Sabtu, 16 November 2013

#5BukuDalamHidupku Day 5: Hidup Ordo Buntelan!


Akhirnya! Hari terakhir proyek mudik bareng ke blog sendiri yang di gagas sama @irwanbajang. Alhamdulillah bisa konsisten juga :D. Kemaren baru baca update hadiahnya dan ternyata cukup menggiurkan juga, buat yang ketinggalan kasian deh, lu :)). Yang ikut ternyata banyak juga loh, ada 100an blogger walau di hari berikutnya ada yang sedikit menyerah, tapi tetap aja WOW, bener-bener proyek yang menyentil para blogger. Saya sendiri sangat exited dengan proyek ini, menginggat kembali buku-buku yang bersejarah dan berarti bagi saya. Buku pertama baca bareng, buku yang membuat suara saya mengudara di radio, buku yang saya cari sampai ke luar kota dan buku yang membuat saya sangat menyukai genre romance. Beberapa buku yang nggak akan pernah saya lupakan jasanya.

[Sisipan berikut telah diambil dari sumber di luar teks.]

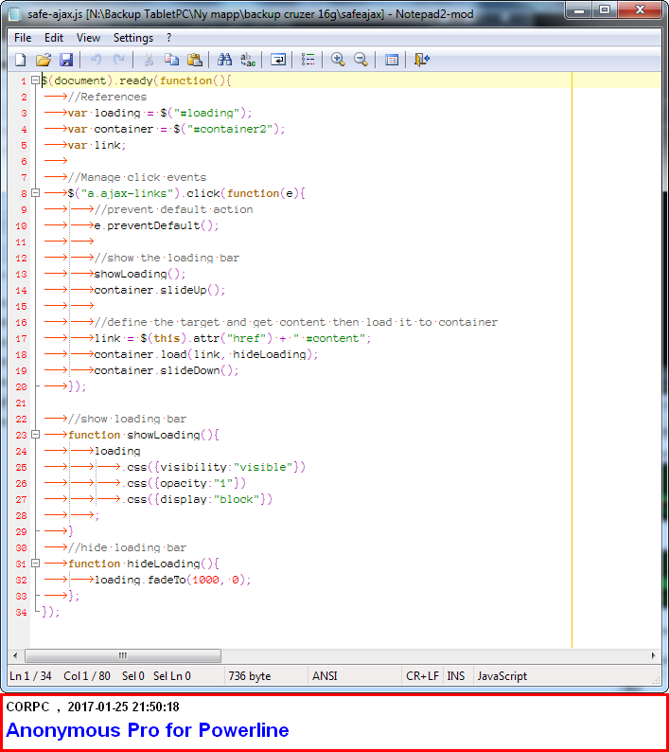This screenshot has height=752, width=669.
Task: Click the Open file folder icon
Action: [x=44, y=60]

Kali ini postingan saya akan sedikit curcol (perasaan tiap kali posting deh, Lis). Kenapa saya memilih judul di atas? Karena postingan ini bisa juga mewakili hati kecil orang-orang yang suka ikut kuis di sosial media atau di mana pun. Kuis hunter, ordo buntelan, apa lah sebutannya yang jelas orang-orang yang mempunyai mental gratisan, kayak saya XD.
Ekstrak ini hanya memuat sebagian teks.